Income Tax 2018: Strategies for High Income Sole Proprietors
As we head into the second half of 2018 and with tax season well behind us, I am reminded of an old saying, “you can never be too prepared.” With that said, if you are a sole proprietor or an owner of a single member llc , you may want to dig into these strategies as your income starts getting clearer at the end of the year. And as always, please consult with your tax professional before implementing any strategies.
Disclosure: MyLife Financial, LLC is not a Certified Public Accounting firm nor are any of its representatives Certified Public Accountants. You should seek a tax professional to adjust for any changes in tax legislature.
Qualified Business Income Deduction
The Tax Cut Jobs Act brought forth some changes to the tax code. It doubled the standard deduction for everyone, got rid of some itemized deductions, and brought on Section 199A deductions for small business owners. What does this mean if you are self-employed? It means you can deduct up to 20% of your net business income at the end of the year, with some restrictions of course. Say you made $100,000 at the end of 2018, you would only have to pay tax on $80,000.
What to look out for: Remember those restrictions? For one, you still must pay Self-Employment tax on your entire net business income. But the biggest caveat comes to those who are in the service industry. There are income limitations that phase out this deduction. If you are in the service industry, this deduction starts phasing out at $157,000 if you are single and $315,000 if you are married.
Switch to an S-Corp
Many times, sole proprietors may start off by simply filing an assumed name certificate with the county otherwise known as a “DBA” (Doing Business As) and after a few years in business, change their entity to a limited liability company (LLC). As an added step to help ease the burden of paying self-employment tax, some should consider switching their tax status to an S-Corp. By switching to an S-Corp a sole proprietor can separate their wages into two categories, business income & employee income. The later is responsible for self-employment taxes while any distributions from the former is not. For example, say you made $150,000 for the year. If you remain a single member llc or are doing business as an assumed name, you end up paying self-employment tax on all net business income. However, if you elect using the S-Corp status, you can reduce the amount of self-employment taxes you owe by paying yourself a fair wage and only being responsible for taxes on your employee wages.
What to look out for: You must pay yourself a reasonable compensation or it may raise a red flag to the IRS. What does that even mean? The definition of “reasonable compensation” is still vague. It can depend on your industry, the services you are providing to the S-Corp as a member or non-member, and capital & equipment. These can be very subjective so discussing this strategy with an experienced tax professional is recommended.
Establish a Solo 401(k)
One of the best ways to save taxes in 2018 as a sole proprietor is to establish a Solo 401(k). In 2018, you can defer up to $18,500 as an employee. That is $13,000 more than an IRA, $6,000, more than a SIMPLE, and without the income stipulations of the SEP. What better way to reduce your taxes than to defer and grow your nest egg. After all, we all end up retiring at some point of our lives. A great way to maximize the contribution to an Individual 401(k) is to become an S-Corp. You would be able to defer $18,500 as an employee and as an employer, up to 25% of the compensation you pay yourself.

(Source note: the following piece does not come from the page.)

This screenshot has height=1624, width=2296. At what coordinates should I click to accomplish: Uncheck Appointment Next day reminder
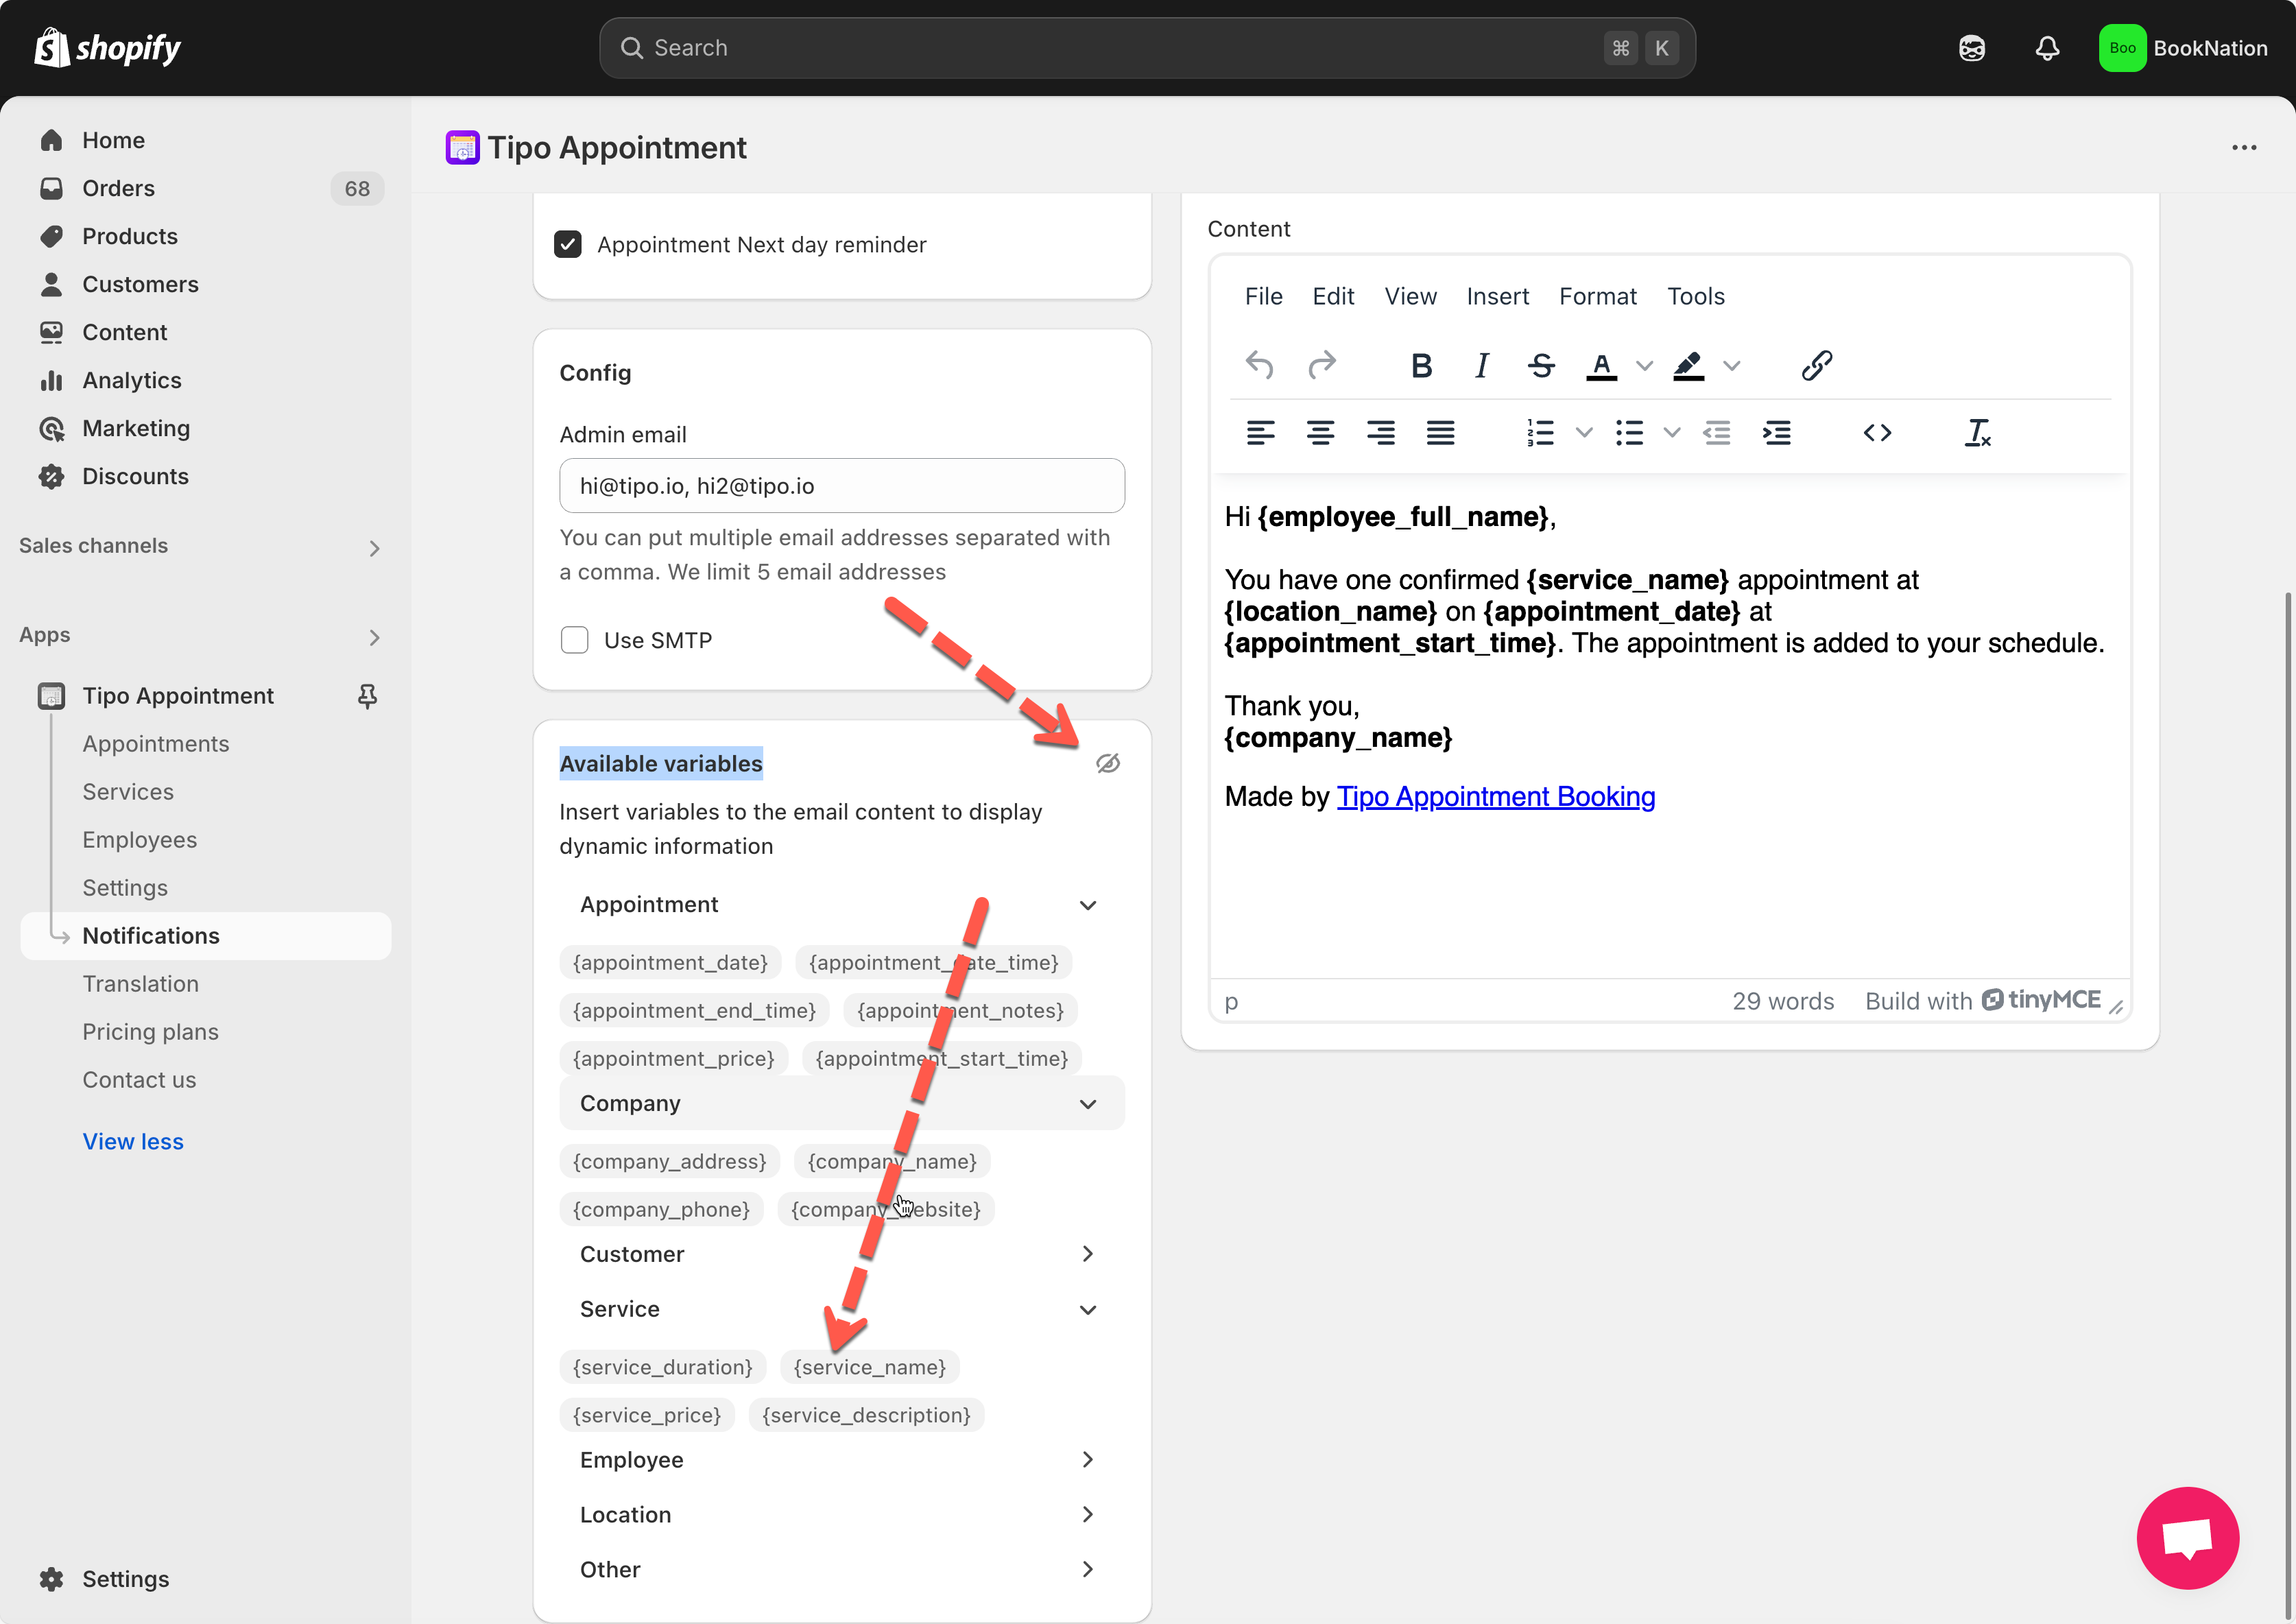568,245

What to look out for: With a Solo 401(k), the business cannot have other full time W-2 employees. This retirement plan is set for family owned businesses like husband and wife. For individuals who are not set up as an S-Corp, there is a special computation to help figure out your elective and non-elective deferrals; this is like figuring out your employee and employer deferrals.
There you have it folks. Happy tax planning for the remainder of 2018. There is still plenty of time to implement the strategies mentioned above.
MyLife Financial is a fee-only financial advisory firm providing objective and independent advice virtually. Our clients are busy professionals that face daunting questions of how today's financial decisions will affect their long-term financial success. Everything written is strictly for informational use only. Please seek the advice of your CPA, Attorney, or financial professional before implementing any strategies.